**Task details**:
Copy out the lines below, replacing "kebab menu" with "overflow menu" wherever it occurs and changing nothing else.
- - - - - - -
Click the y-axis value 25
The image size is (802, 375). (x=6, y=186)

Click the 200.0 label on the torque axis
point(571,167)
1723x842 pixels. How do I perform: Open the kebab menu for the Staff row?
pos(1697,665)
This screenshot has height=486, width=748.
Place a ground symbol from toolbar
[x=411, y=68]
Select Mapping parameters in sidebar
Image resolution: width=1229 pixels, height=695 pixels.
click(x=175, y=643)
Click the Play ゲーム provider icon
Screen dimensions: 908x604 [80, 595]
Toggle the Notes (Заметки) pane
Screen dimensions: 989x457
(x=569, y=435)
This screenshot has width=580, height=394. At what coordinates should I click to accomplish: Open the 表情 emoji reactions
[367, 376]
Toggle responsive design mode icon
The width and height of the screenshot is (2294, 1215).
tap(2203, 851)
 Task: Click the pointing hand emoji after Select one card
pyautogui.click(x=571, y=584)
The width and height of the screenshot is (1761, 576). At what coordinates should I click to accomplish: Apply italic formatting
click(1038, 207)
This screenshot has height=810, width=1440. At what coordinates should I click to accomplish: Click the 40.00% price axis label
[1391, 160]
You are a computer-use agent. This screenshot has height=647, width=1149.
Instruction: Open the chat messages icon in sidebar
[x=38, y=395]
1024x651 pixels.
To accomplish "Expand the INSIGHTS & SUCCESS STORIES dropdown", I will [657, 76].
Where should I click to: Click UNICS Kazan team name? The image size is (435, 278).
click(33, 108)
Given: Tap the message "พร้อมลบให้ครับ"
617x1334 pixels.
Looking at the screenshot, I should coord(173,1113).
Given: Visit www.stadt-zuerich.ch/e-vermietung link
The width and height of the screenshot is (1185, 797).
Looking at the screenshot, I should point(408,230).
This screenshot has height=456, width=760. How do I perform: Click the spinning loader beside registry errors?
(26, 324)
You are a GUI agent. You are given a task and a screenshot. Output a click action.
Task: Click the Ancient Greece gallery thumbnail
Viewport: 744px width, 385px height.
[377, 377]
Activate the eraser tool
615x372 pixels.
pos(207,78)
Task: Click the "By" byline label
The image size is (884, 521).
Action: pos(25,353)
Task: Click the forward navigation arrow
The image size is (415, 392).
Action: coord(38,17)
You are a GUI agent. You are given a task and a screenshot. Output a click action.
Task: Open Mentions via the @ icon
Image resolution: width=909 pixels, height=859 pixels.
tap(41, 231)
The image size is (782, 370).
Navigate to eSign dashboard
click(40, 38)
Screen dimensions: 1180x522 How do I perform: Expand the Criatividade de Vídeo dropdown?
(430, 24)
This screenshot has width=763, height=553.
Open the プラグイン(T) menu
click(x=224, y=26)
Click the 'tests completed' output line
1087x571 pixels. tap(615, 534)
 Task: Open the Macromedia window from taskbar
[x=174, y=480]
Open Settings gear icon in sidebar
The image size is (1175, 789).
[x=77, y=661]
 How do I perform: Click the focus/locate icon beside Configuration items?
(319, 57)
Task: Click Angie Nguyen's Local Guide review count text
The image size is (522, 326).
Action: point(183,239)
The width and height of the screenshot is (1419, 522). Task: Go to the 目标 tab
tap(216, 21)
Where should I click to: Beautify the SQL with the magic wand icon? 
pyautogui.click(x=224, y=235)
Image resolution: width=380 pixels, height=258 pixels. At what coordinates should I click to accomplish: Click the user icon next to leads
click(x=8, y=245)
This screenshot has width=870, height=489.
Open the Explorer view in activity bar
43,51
- - - - - - -
**Result of the task**:
Click the y-axis value 25
The image size is (802, 375). (x=6, y=186)

Click the 200.0 label on the torque axis
point(571,167)
1723x842 pixels. How do I perform: Open the overflow menu for the Staff row?
pos(1697,665)
This screenshot has height=486, width=748.
Place a ground symbol from toolbar
[x=411, y=68]
Select Mapping parameters in sidebar
Image resolution: width=1229 pixels, height=695 pixels.
click(x=175, y=643)
Click the Play ゲーム provider icon
Screen dimensions: 908x604 [80, 595]
Toggle the Notes (Заметки) pane
Screen dimensions: 989x457
(x=569, y=435)
This screenshot has width=580, height=394. At what coordinates should I click to accomplish: Open the 表情 emoji reactions
[367, 376]
Toggle responsive design mode icon
The width and height of the screenshot is (2294, 1215).
tap(2203, 851)
 Task: Click the pointing hand emoji after Select one card
pyautogui.click(x=571, y=584)
The width and height of the screenshot is (1761, 576). At what coordinates should I click to accomplish: Apply italic formatting
click(1038, 207)
This screenshot has height=810, width=1440. At what coordinates should I click to accomplish: Click the 40.00% price axis label
[1391, 160]
You are a computer-use agent. This screenshot has height=647, width=1149.
Instruction: Open the chat messages icon in sidebar
[x=38, y=395]
1024x651 pixels.
To accomplish "Expand the INSIGHTS & SUCCESS STORIES dropdown", I will [657, 76].
Where should I click to: Click UNICS Kazan team name? The image size is (435, 278).
click(33, 108)
Given: Tap the message "พร้อมลบให้ครับ"
617x1334 pixels.
Looking at the screenshot, I should coord(173,1113).
Given: Visit www.stadt-zuerich.ch/e-vermietung link
The width and height of the screenshot is (1185, 797).
Looking at the screenshot, I should point(408,230).
This screenshot has height=456, width=760. How do I perform: Click the spinning loader beside registry errors?
(26, 324)
You are a GUI agent. You are given a task and a screenshot. Output a click action.
Task: Click the Ancient Greece gallery thumbnail
Viewport: 744px width, 385px height.
[377, 377]
Activate the eraser tool
615x372 pixels.
pos(207,78)
Task: Click the "By" byline label
The image size is (884, 521).
Action: pos(25,353)
Task: Click the forward navigation arrow
The image size is (415, 392).
Action: coord(38,17)
You are a GUI agent. You are given a task and a screenshot. Output a click action.
Task: Open Mentions via the @ icon
Image resolution: width=909 pixels, height=859 pixels.
tap(41, 231)
The image size is (782, 370).
Navigate to eSign dashboard
click(40, 38)
Screen dimensions: 1180x522 How do I perform: Expand the Criatividade de Vídeo dropdown?
(430, 24)
This screenshot has width=763, height=553.
Open the プラグイン(T) menu
click(x=224, y=26)
Click the 'tests completed' output line
1087x571 pixels. tap(615, 534)
 Task: Open the Macromedia window from taskbar
[x=174, y=480]
Open Settings gear icon in sidebar
The image size is (1175, 789).
[x=77, y=661]
 How do I perform: Click the focus/locate icon beside Configuration items?
(319, 57)
Task: Click Angie Nguyen's Local Guide review count text
The image size is (522, 326).
Action: point(183,239)
The width and height of the screenshot is (1419, 522). Task: Go to the 目标 tab
tap(216, 21)
Where should I click to: Beautify the SQL with the magic wand icon? 
pyautogui.click(x=224, y=235)
Image resolution: width=380 pixels, height=258 pixels. At what coordinates should I click to accomplish: Click the user icon next to leads
click(x=8, y=245)
This screenshot has width=870, height=489.
Open the Explorer view in activity bar
43,51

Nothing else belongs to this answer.